*** Opening MATERIAL SHOWN ***

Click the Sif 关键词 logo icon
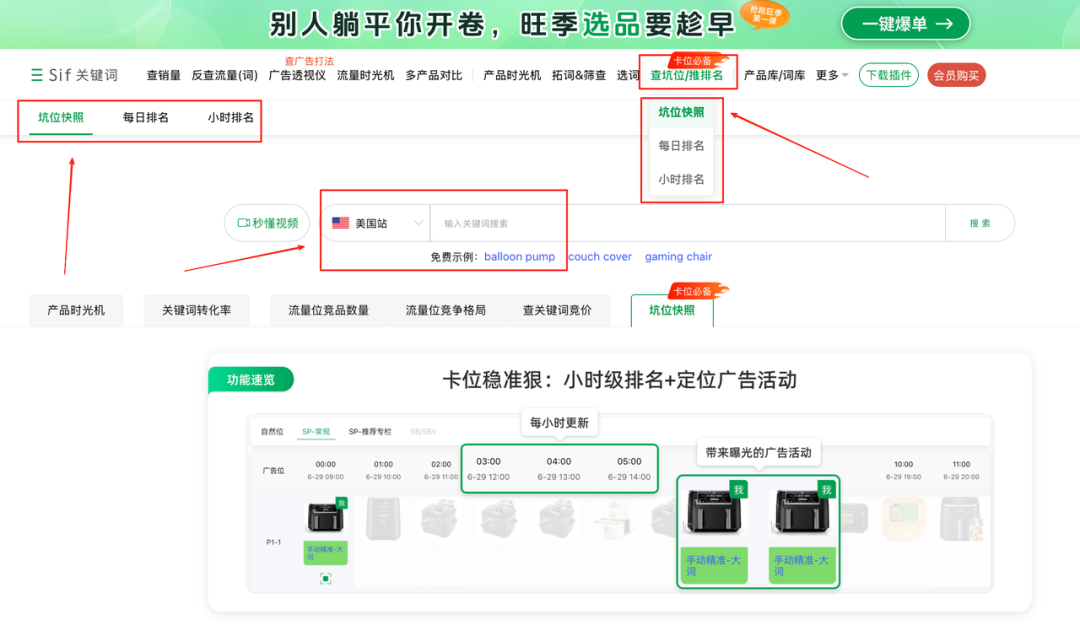The height and width of the screenshot is (636, 1080). pyautogui.click(x=35, y=73)
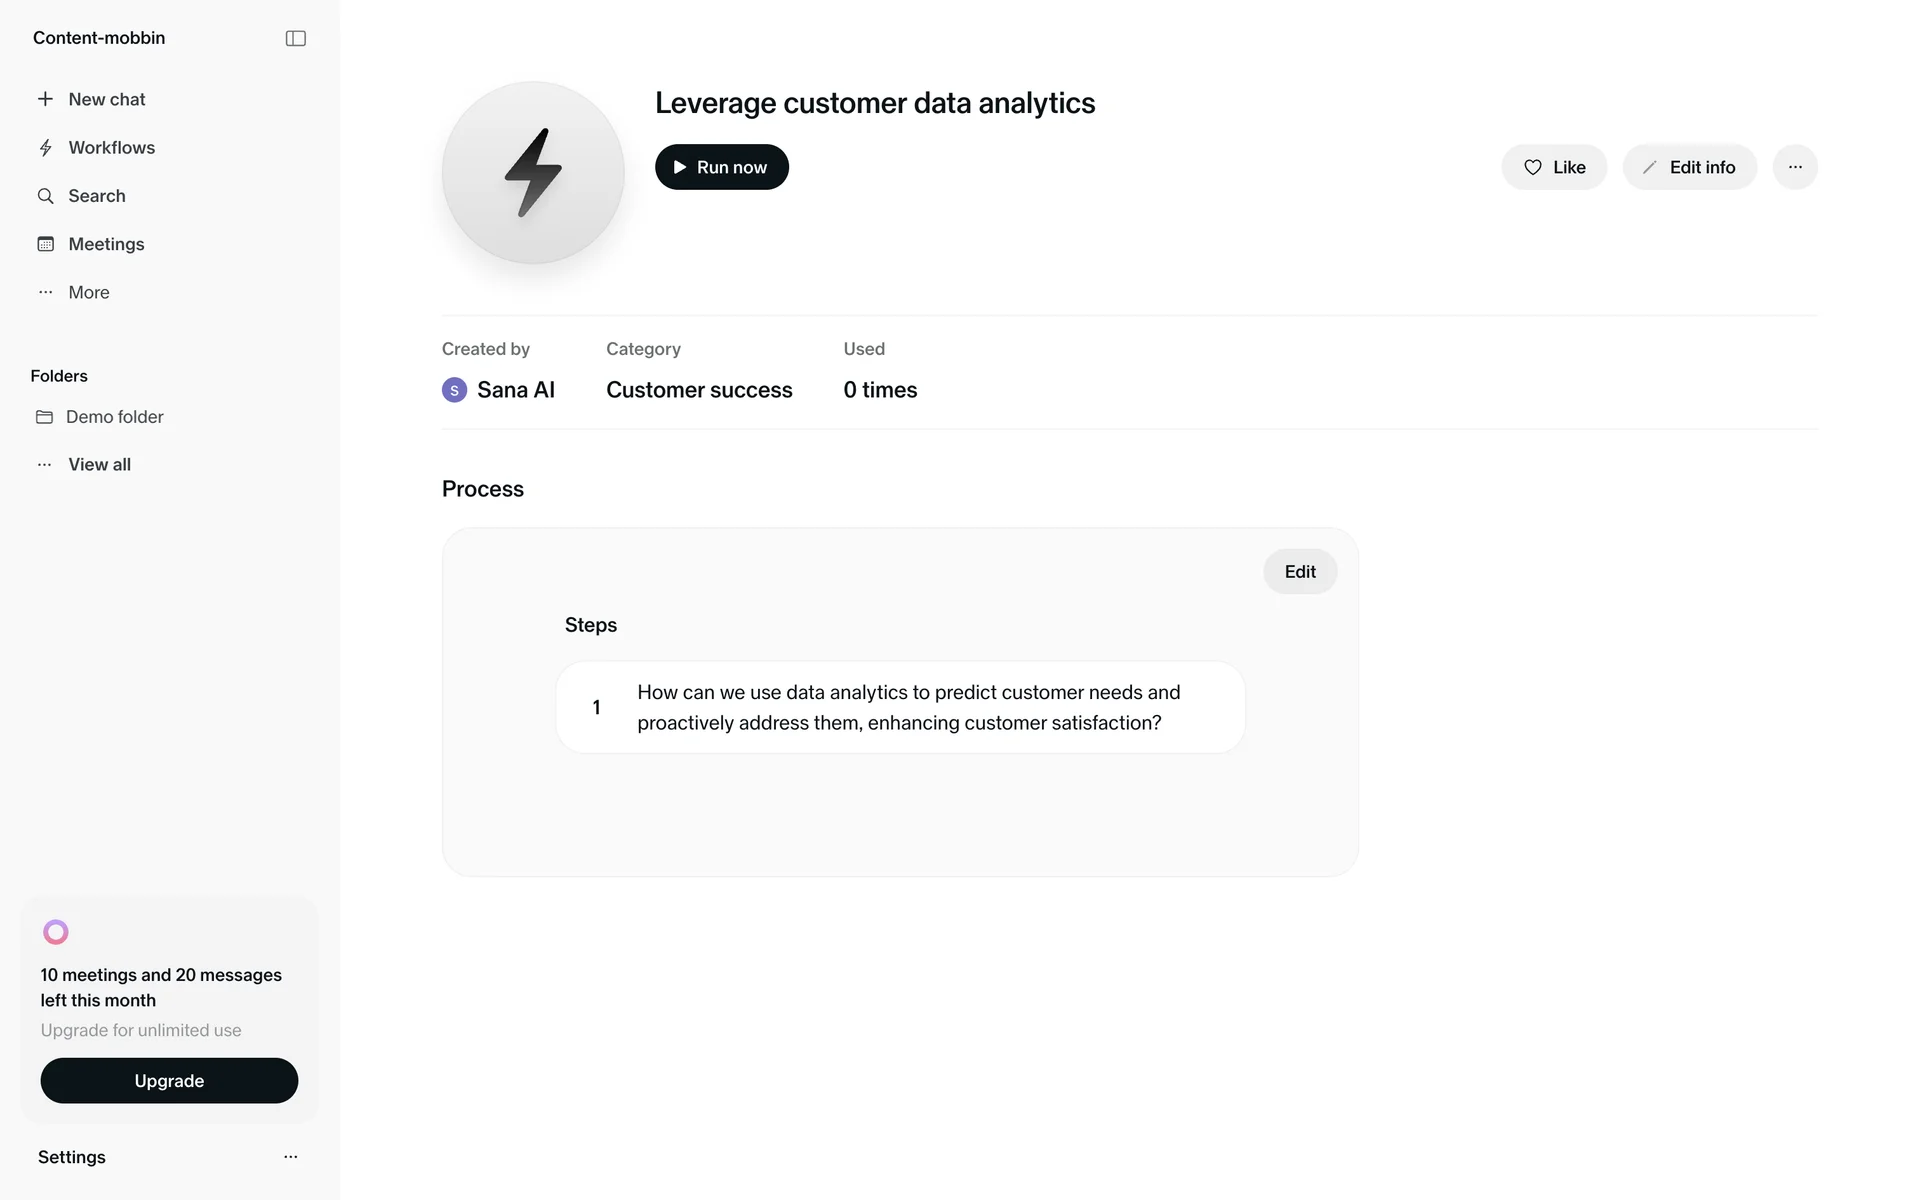1920x1200 pixels.
Task: Click the pencil icon on Edit info
Action: click(1649, 167)
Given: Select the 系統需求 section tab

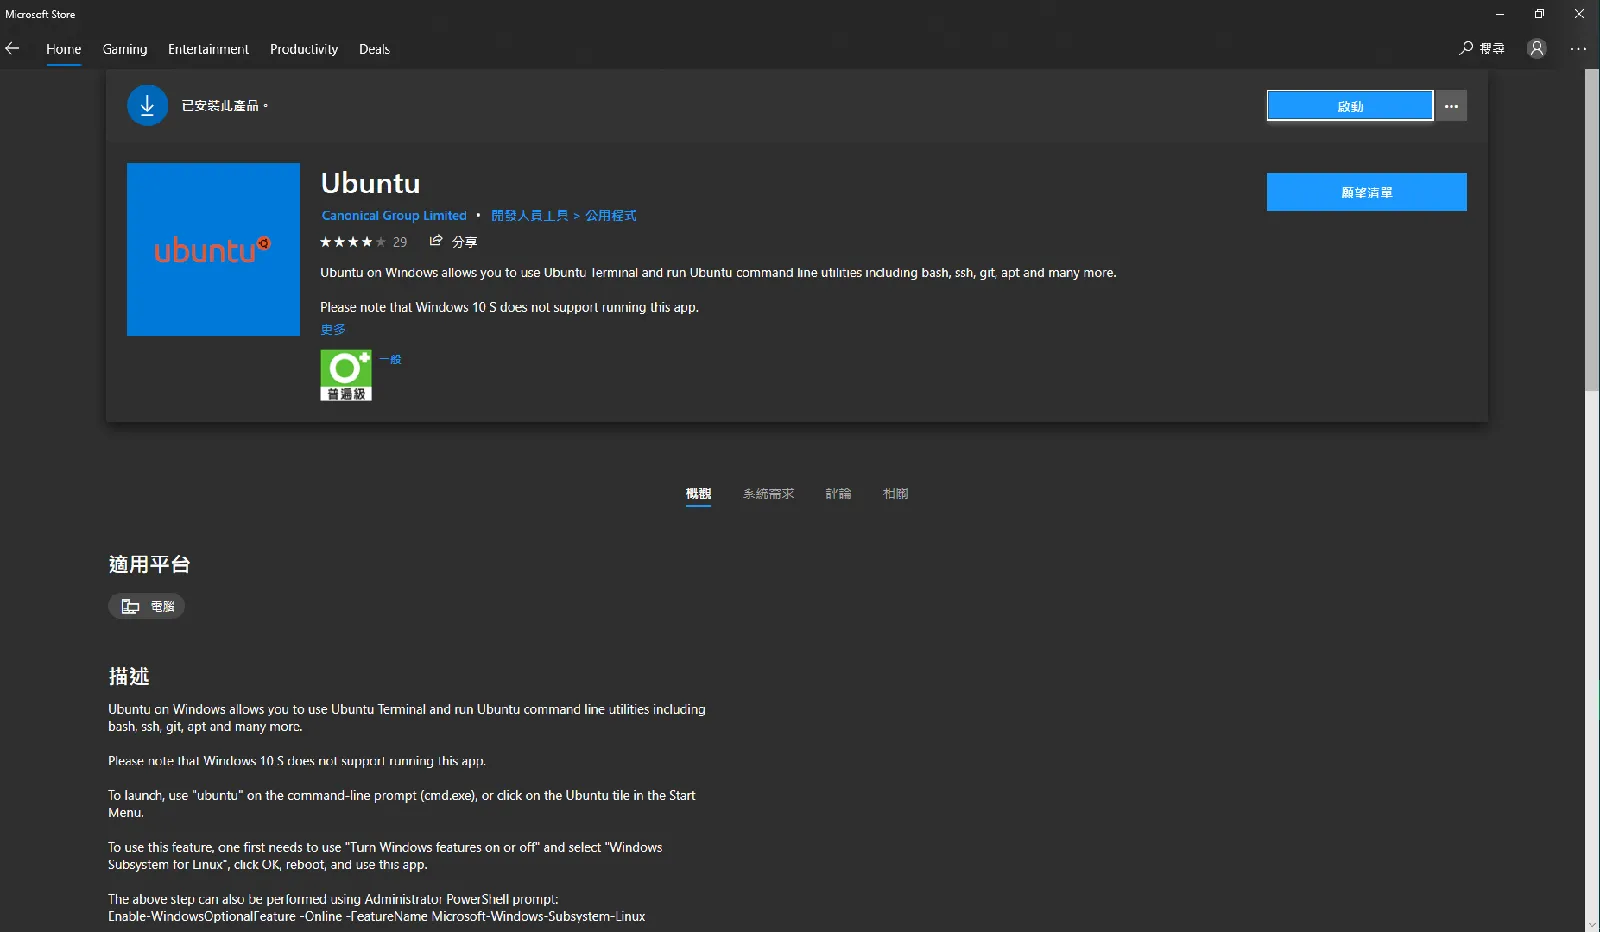Looking at the screenshot, I should [x=768, y=494].
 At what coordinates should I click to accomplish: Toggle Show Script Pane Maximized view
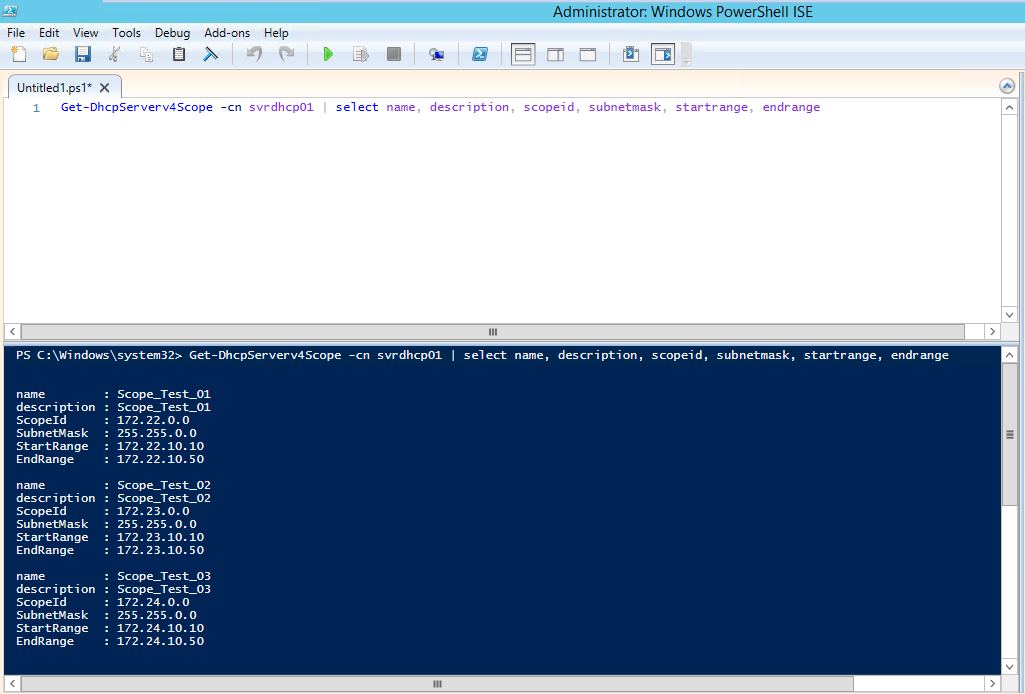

*** Closing MATERIAL SHOWN ***

→ WHAT IS NEEDED: Please output all the data exactly as given, with the pictures omitted.

→ RESPONSE BELOW:
Click the Sif 关键词 logo icon
The height and width of the screenshot is (636, 1080). pyautogui.click(x=35, y=73)
1920x1200 pixels.
Task: Click the pencil icon on Edit info
Action: click(1649, 167)
Given: Select the 系統需求 section tab

Looking at the screenshot, I should [x=768, y=494].
 At what coordinates should I click to accomplish: Toggle Show Script Pane Maximized view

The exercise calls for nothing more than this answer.